__Trecho da página__
DA VIDA À VIVÊNCIA - INTRODUÇÃO

 
 

Samuel Moreira da Silva

 

"Ter hominidade é fazer-se homem,
fazer-se homem é hominizar-se e
hominizar-se é temporizar-se,
no exercício da cogitação intelectiva".
Lourenço.

O humano surge (...) ao surgir a linguagem, mas se constitui de fato como tal na conservação de um modo de viver particular centrado no compartilhamento de alimentos, na colaboração de machos e fêmeas, na criação da prole, no encontro sensual individualizado recorrente, no conversar.
Maturana. [1]

 

 

Reflexões de Secundo, "com seus botões", em face da expressão de Primo. Fala-solilóquio de Secundo ensaiando fazer-se Primo. Assim será esta introdução. Mais que a função noticiadora, interfabular, entre sócios, que determina um pensar, será destaque a função intrafabular, vivencial reminiscente. Terá muito da fala interior, da fala comigo mesmo.

No grande acervo legado pelo Prof. J. Lourenço de Oliveira, em alguma página de livro [2], em alguma margem de página de livro, ou em algum fólio inédito, o leitor encontrará diferentes versões da seguinte fábula:

"No princípio era o objeto. Havia o sol o monte o rio a planta a ave o peixe o quadrúpede o homínida. Mas eram coisas ainda sem nome, adhuc sine nomine res, porque ainda não existia o sujeito.

Um dia, na paciência genésica das origens, dois homínidas, começaram a manifestar, pela voz, a representação de uma idéia. Eram eles Primo e Secundo. Aí começaram a ter nome o sol o monte o rio a planta a ave o peixe o quadrúpede. E o homínida se fez homem, et homo factus est, ao se fazer sujeito, frente a frente com o objeto.

__Tarefa a cumprir__
Por favor, repita sem nenhuma alteração a parte do trecho da página que começa com as palavras "Maturana. [1]" e termina com "existia o sujeito.".

__Linhas de dados__
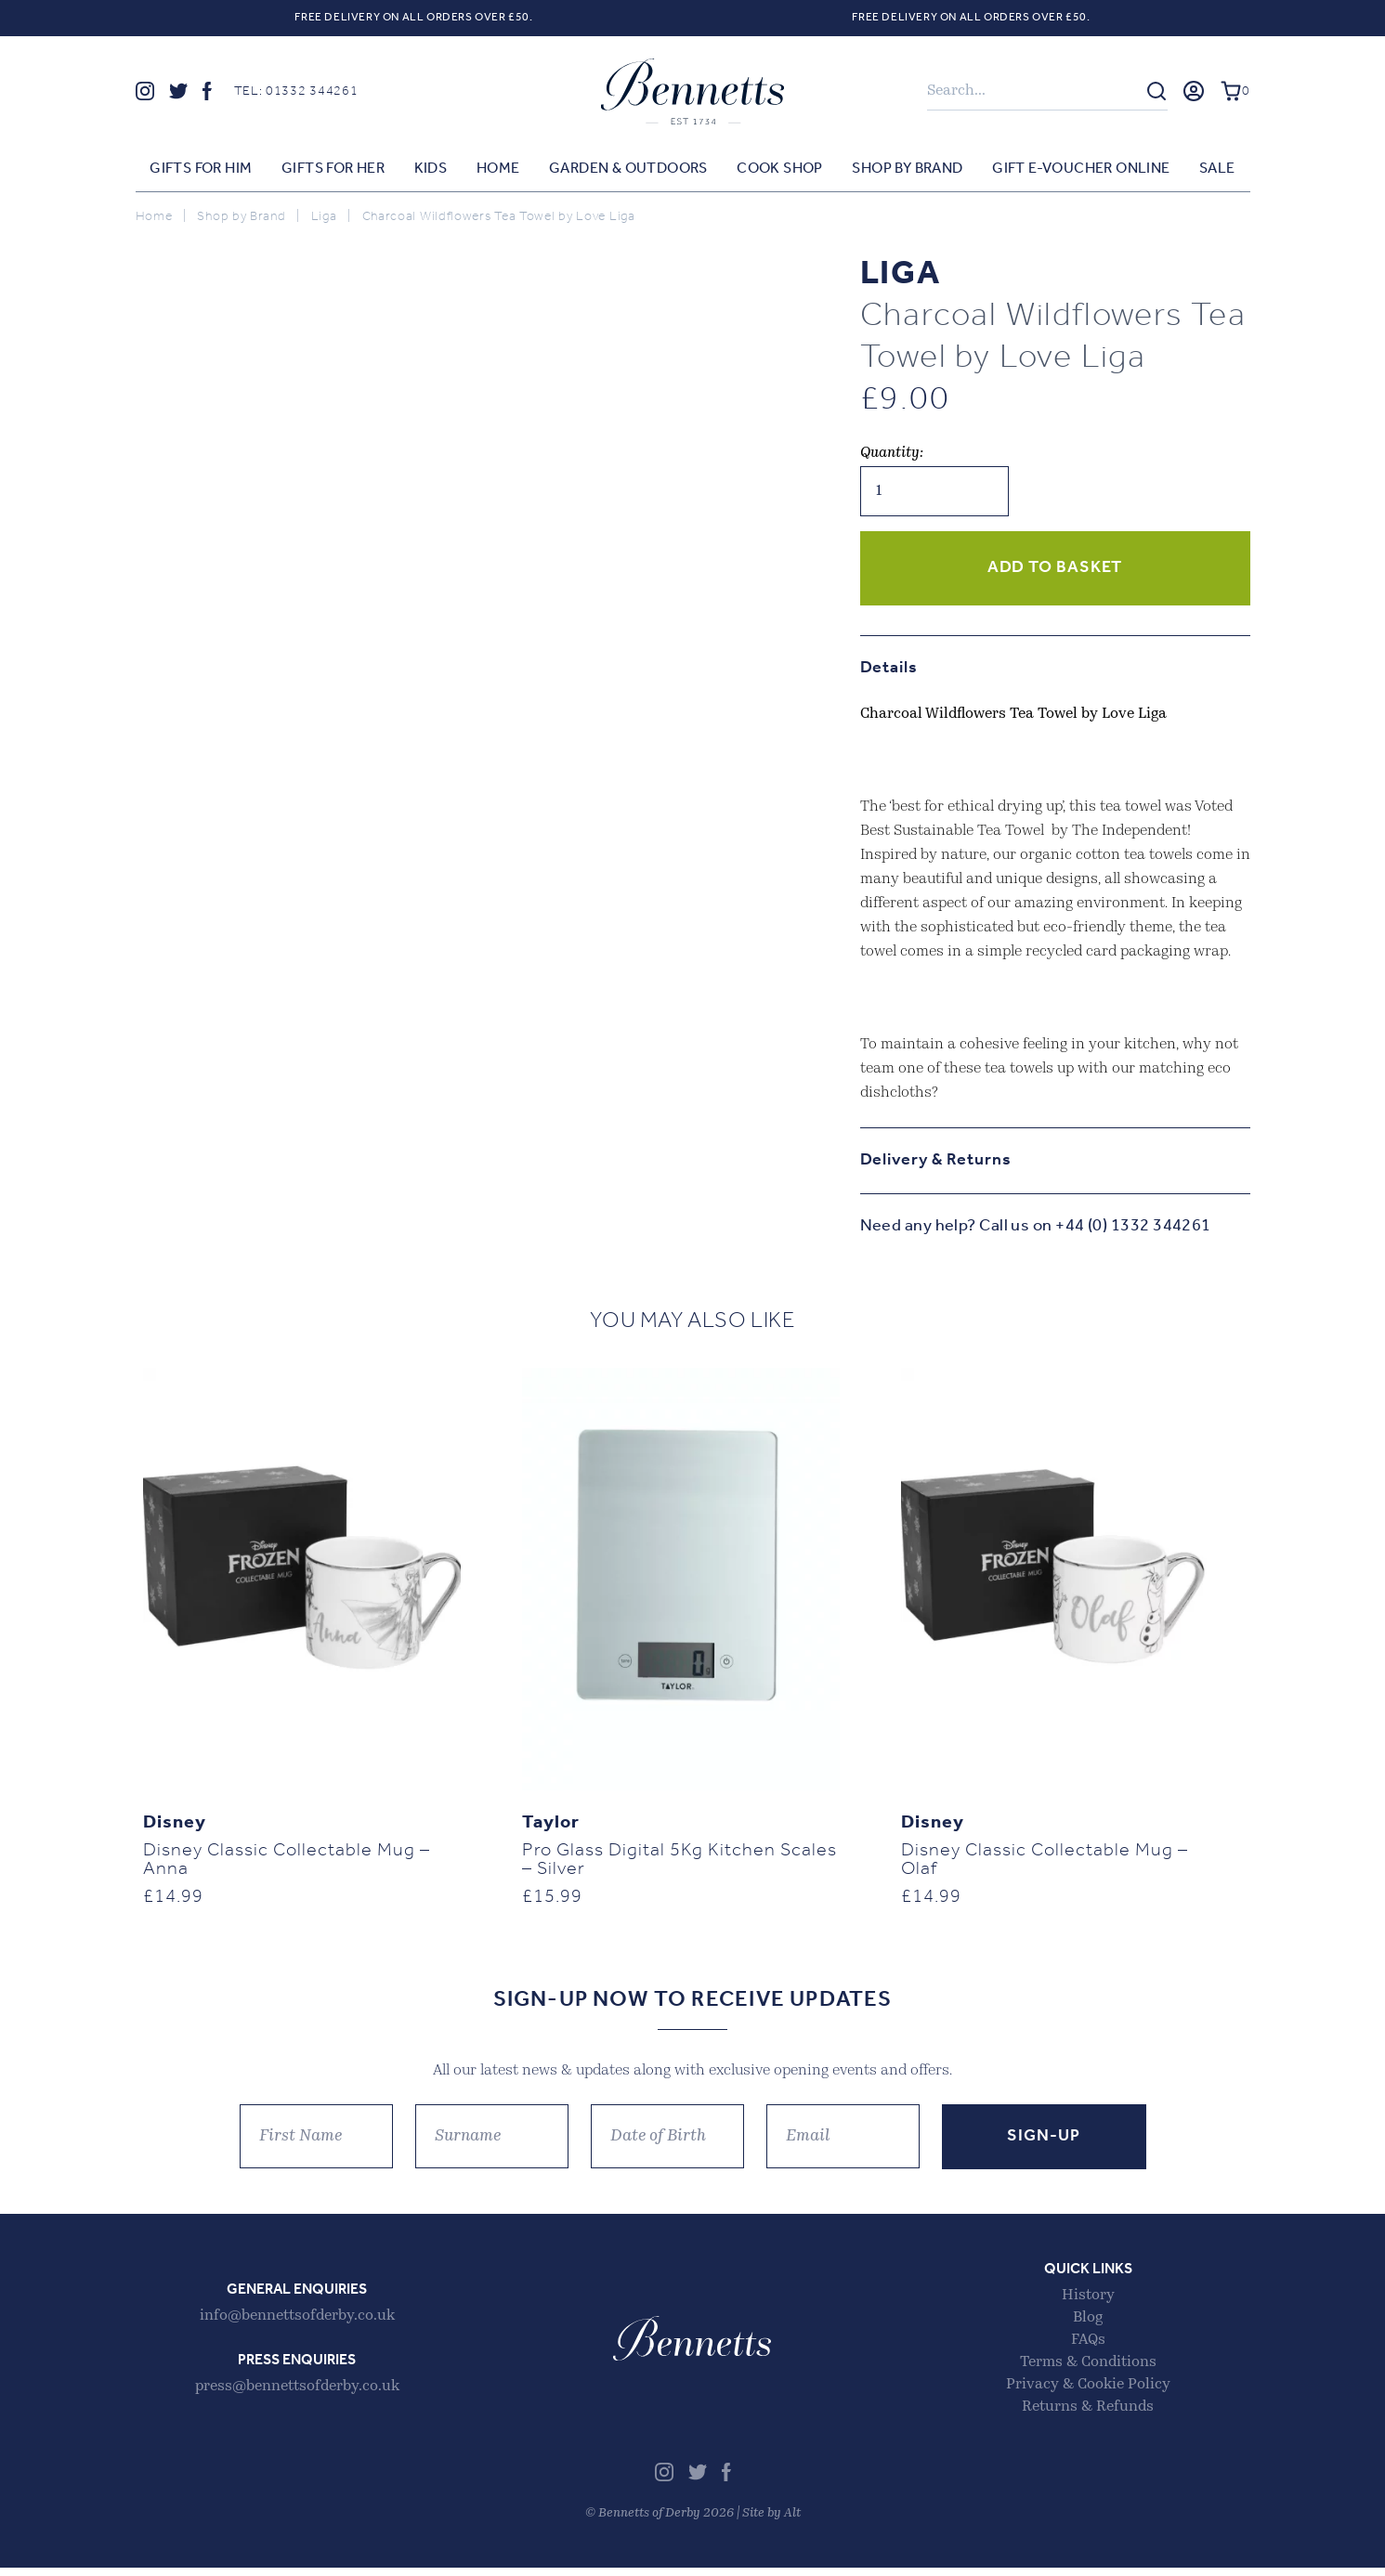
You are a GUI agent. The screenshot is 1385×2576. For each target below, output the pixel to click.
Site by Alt (771, 2522)
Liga (324, 218)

__Resultado__
Maturana. [1]

 

 

Reflexões de Secundo, "com seus botões", em face da expressão de Primo. Fala-solilóquio de Secundo ensaiando fazer-se Primo. Assim será esta introdução. Mais que a função noticiadora, interfabular, entre sócios, que determina um pensar, será destaque a função intrafabular, vivencial reminiscente. Terá muito da fala interior, da fala comigo mesmo.

No grande acervo legado pelo Prof. J. Lourenço de Oliveira, em alguma página de livro [2], em alguma margem de página de livro, ou em algum fólio inédito, o leitor encontrará diferentes versões da seguinte fábula:

"No princípio era o objeto. Havia o sol o monte o rio a planta a ave o peixe o quadrúpede o homínida. Mas eram coisas ainda sem nome, adhuc sine nomine res, porque ainda não existia o sujeito.